[Data listing]
— BEGIN —
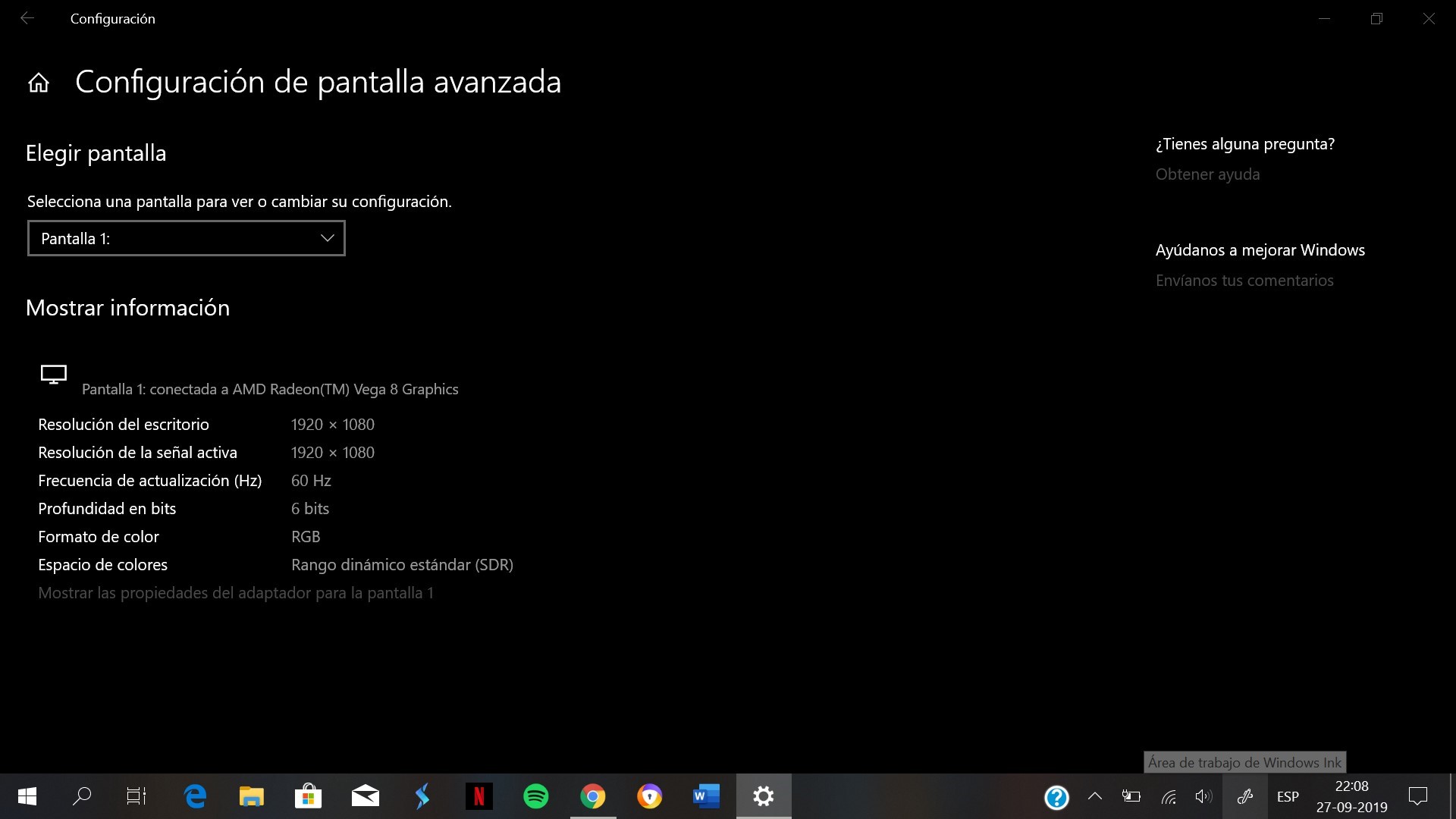This screenshot has width=1456, height=819.
Task: Show hidden system tray icons
Action: [1094, 796]
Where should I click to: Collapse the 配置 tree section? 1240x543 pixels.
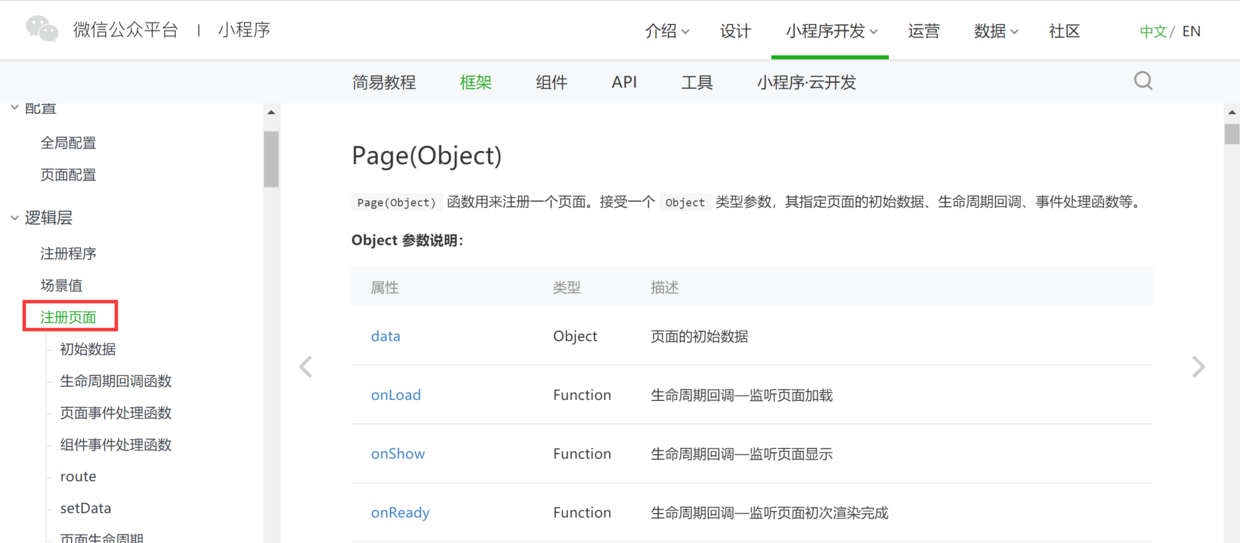[x=15, y=108]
— END —
● To be done: Copy out the rows above word for word, leaving out the pictures.

● Exercise result:
This screenshot has width=1456, height=819.
Task: Show hidden system tray icons
Action: [1094, 796]
Where should I click to: Collapse the 配置 tree section? 1240x543 pixels.
[x=15, y=108]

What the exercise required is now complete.